Appendix A of this guide contains a sample of Form 1 — Articles of Incorporation completed for a basic type of company with only one class of shares. Appendix B of this guide provides another sample of a completed Form 1, but for a company with two classes of shares.

One form must accompany the articles of incorporation:

  • Form 2 — Information Regarding the Registered Office and the Board of Directors

To incorporate under the CBCA, you must complete Form 2, bearing original signatures of the incorporator(s) (you may use copies of the form itself). If Form 2 and Articles of Incorporation are filed through Corporations Canada’s Online Filing Centre or are sent by fax, original signatures of the incorporator(s) are not necessary. However, signed copies of the original documents must be retained in the records of the corporation. (CBCA sections 258.1; CBCA Regulations 10, 11 and 12)

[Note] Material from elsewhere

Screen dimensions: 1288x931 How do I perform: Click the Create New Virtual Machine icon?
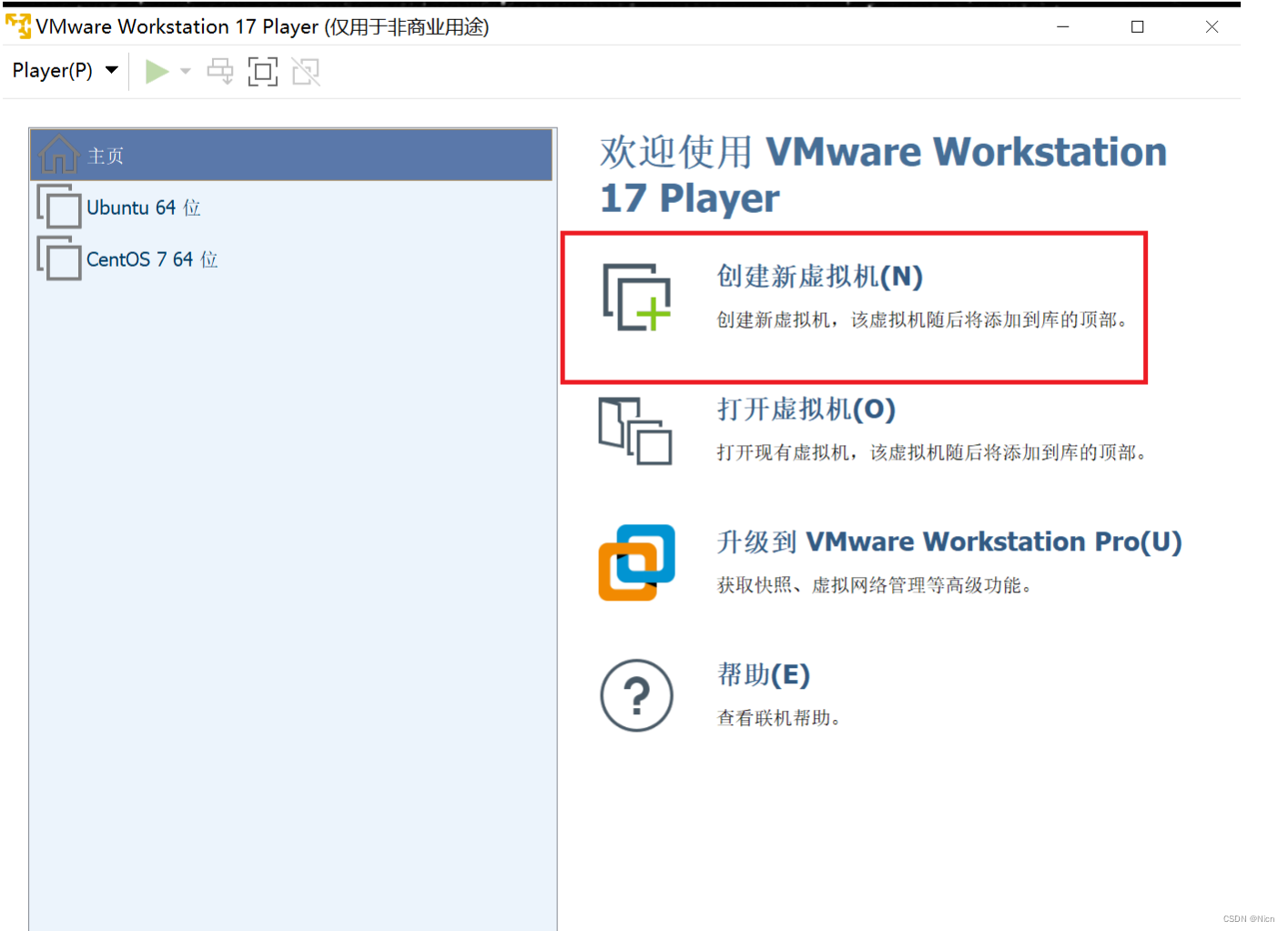635,298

Deliver them to Corporations Canada at the address listed in the Contacts section. Corporations Canada will keep the documents on file and return a copy to you with your certificate of incorporation. It will also assign your company a corporation number, which will appear on the certificate of incorporation. Your business is incorporated as of the date of your certificate of incorporation.

Free information kits on the incorporation process, which include blank copies of the required forms, are available from Corporations Canada through our website or in paper copy from our head office (see the Contacts section).

To better assist you in completing these forms, the following information is presented in the same sequence as the various items appear in Forms 1 and 2.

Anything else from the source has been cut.